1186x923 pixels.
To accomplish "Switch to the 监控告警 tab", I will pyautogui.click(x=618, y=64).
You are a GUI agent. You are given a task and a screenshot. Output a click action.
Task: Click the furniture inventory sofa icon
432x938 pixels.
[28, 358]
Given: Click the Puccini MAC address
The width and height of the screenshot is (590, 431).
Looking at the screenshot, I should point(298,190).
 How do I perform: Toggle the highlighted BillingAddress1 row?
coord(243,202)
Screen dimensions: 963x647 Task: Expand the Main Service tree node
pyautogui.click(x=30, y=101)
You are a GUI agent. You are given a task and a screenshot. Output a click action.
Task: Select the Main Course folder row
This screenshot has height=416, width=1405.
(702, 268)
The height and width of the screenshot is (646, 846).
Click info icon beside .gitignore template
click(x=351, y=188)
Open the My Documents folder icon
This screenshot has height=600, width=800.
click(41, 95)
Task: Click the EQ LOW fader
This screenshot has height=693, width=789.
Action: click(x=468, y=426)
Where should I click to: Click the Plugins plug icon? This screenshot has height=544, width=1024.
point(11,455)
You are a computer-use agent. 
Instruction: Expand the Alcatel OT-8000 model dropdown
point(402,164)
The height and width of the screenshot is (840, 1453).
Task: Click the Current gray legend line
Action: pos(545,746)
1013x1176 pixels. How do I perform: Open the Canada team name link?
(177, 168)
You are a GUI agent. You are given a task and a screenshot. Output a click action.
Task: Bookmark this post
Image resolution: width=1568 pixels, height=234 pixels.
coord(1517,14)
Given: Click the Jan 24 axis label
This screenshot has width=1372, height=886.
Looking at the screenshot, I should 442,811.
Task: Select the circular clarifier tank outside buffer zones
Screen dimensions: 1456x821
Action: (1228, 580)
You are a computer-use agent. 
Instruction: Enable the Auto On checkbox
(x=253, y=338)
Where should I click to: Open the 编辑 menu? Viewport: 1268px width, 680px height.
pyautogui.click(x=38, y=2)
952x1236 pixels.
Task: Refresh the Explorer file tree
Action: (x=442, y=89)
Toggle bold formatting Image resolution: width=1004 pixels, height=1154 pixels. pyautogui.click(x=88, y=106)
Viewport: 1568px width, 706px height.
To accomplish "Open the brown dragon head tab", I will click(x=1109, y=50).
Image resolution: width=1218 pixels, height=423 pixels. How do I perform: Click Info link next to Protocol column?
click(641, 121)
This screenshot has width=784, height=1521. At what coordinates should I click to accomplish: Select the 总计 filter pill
========================================
[PROMPT] Copy the entries above exactly. Miss none of them.

[SOLUTION]
1186x923 pixels.
To accomplish "Switch to the 监控告警 tab", I will pyautogui.click(x=618, y=64).
You are a GUI agent. You are given a task and a screenshot. Output a click action.
Task: Click the furniture inventory sofa icon
432x938 pixels.
[28, 358]
Given: Click the Puccini MAC address
The width and height of the screenshot is (590, 431).
Looking at the screenshot, I should point(298,190).
 How do I perform: Toggle the highlighted BillingAddress1 row?
coord(243,202)
Screen dimensions: 963x647 Task: Expand the Main Service tree node
pyautogui.click(x=30, y=101)
You are a GUI agent. You are given a task and a screenshot. Output a click action.
Task: Select the Main Course folder row
This screenshot has height=416, width=1405.
(702, 268)
The height and width of the screenshot is (646, 846).
Click info icon beside .gitignore template
click(x=351, y=188)
Open the My Documents folder icon
This screenshot has height=600, width=800.
click(41, 95)
Task: Click the EQ LOW fader
This screenshot has height=693, width=789.
Action: click(x=468, y=426)
Where should I click to: Click the Plugins plug icon? This screenshot has height=544, width=1024.
point(11,455)
You are a computer-use agent. 
Instruction: Expand the Alcatel OT-8000 model dropdown
point(402,164)
The height and width of the screenshot is (840, 1453).
Task: Click the Current gray legend line
Action: pos(545,746)
1013x1176 pixels. How do I perform: Open the Canada team name link?
(177, 168)
You are a GUI agent. You are given a task and a screenshot. Output a click action.
Task: Bookmark this post
Image resolution: width=1568 pixels, height=234 pixels.
coord(1517,14)
Given: Click the Jan 24 axis label
This screenshot has width=1372, height=886.
Looking at the screenshot, I should 442,811.
Task: Select the circular clarifier tank outside buffer zones
Screen dimensions: 1456x821
Action: (1228, 580)
You are a computer-use agent. 
Instruction: Enable the Auto On checkbox
(x=253, y=338)
Where should I click to: Open the 编辑 menu? Viewport: 1268px width, 680px height.
pyautogui.click(x=38, y=2)
952x1236 pixels.
Task: Refresh the Explorer file tree
Action: (x=442, y=89)
Toggle bold formatting Image resolution: width=1004 pixels, height=1154 pixels. pyautogui.click(x=88, y=106)
Viewport: 1568px width, 706px height.
To accomplish "Open the brown dragon head tab", I will click(x=1109, y=50).
Image resolution: width=1218 pixels, height=423 pixels. How do I perform: Click Info link next to Protocol column?
click(641, 121)
This screenshot has width=784, height=1521. At what coordinates should I click to accomplish: Select the 总计 filter pill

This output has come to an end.